Extract to read:
The expanded perlite may also be modified by a method, such as that described in U.S. Pat. No. 3,769,065 entitled “Method of Coating Perlite and Producing Materials of Construction”. The first step is to apply an aqueous acid solution to the expanded perlite particles. The aqueous acid solution may be or include, but is not limited to acetic acid, hydrochloric acid, phosphoric acid, nitric acid, sulfuric acid, boric acid, formic acid, propionic acid, butanoic acid, malic acid, citric acid, and combinations thereof. Then, a sodium silicate may be applied to the moistened particles followed by another application of an aqueous acid solution. The particles may be dried for subsequent use in a downhole fluid. This type of coating applied to the expanded perlite may enhance the structural characteristics of the expanded perlite within the downhole fluid and is one non-limiting example of a ‘coated expanded perlite’.

Aerogels have an extremely low density because of their synthetic porous material derived from a gel where the liquid component of the gel has been extracted through supercritical drying. This allows the liquid to be slowly drawn off without causing the solid matrix in the gel to collapse from capillary action, as would happen with conventional evaporation. The first aerogels were produced from silica gels. Silica aerogels have a density ranging from about less than 1 kg/m3 (e.g. a silica aerogel nanofoam) to about 4 kg/m3 and are known as the lowest density types of solids. Aerogels were later produced from gels using alumina, chromia, iron oxide, and tin dioxide.

Despite their name, aerogels are rigid, dry materials and do not resemble a gel in their physical properties. The name simply notes the origin of the aerogel material as being derived from a gel. Its impressive load bearing abilities are due to the dendritic microstructure, in which spherical particles having an average size of about 2-5 nm are fused together into clusters. These clusters form a three-dimensional highly porous structure of almost fractal chains, with pores just under 100 nm. The average size and density of the pores can be controlled during the manufacturing process. Thus, aerogels may maintain a lower density downhole fluid than downhole fluids absent the aerogels, as well as maintaining the low density characteristic of the downhole fluid under extreme conditions within a wellbore.

Given exercise 1: In the records, from the start through the line containing "Season's Harvest (45, 621)", replace "screenshot" with "screen capture" and give those lines again with nothing else changed.

Stored data:
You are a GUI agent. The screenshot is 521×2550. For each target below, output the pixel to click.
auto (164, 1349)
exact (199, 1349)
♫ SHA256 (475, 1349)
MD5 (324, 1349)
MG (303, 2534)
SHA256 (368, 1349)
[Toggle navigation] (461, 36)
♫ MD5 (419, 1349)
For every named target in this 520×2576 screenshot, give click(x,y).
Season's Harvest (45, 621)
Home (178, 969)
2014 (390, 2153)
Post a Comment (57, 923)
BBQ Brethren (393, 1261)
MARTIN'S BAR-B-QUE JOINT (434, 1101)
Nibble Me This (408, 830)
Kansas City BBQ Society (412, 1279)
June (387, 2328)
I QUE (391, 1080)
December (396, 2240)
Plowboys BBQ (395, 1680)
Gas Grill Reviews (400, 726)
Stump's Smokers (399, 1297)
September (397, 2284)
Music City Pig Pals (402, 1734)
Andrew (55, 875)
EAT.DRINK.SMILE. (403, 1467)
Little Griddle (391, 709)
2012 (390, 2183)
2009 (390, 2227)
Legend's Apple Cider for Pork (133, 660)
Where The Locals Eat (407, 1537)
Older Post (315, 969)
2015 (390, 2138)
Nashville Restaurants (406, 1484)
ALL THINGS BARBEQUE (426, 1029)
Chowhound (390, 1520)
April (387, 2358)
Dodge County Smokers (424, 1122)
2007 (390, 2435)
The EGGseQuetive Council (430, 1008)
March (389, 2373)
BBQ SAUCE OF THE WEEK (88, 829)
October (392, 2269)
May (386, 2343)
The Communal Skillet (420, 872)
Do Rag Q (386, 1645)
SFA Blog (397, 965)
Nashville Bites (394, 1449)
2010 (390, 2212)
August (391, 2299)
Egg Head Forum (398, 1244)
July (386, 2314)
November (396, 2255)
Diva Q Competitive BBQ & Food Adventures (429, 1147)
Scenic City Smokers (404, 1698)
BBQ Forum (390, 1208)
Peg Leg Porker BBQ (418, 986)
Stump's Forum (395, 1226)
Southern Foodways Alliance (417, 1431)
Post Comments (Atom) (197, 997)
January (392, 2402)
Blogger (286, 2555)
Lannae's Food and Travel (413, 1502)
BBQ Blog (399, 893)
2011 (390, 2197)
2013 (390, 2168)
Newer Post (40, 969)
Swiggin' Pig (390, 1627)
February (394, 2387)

Given exercise 2: According to the passage on perlite and aerogels, what materials were later used in gels to produce aerogels?

Expected output 1:
You are a GUI agent. The screen capture is 521×2550. For each target below, output the pixel to click.
auto (164, 1349)
exact (199, 1349)
♫ SHA256 (475, 1349)
MD5 (324, 1349)
MG (303, 2534)
SHA256 (368, 1349)
[Toggle navigation] (461, 36)
♫ MD5 (419, 1349)
For every named target in this 520×2576 screen capture, give click(x,y).
Season's Harvest (45, 621)

Expected output 2: alumina, chromia, iron oxide, tin dioxide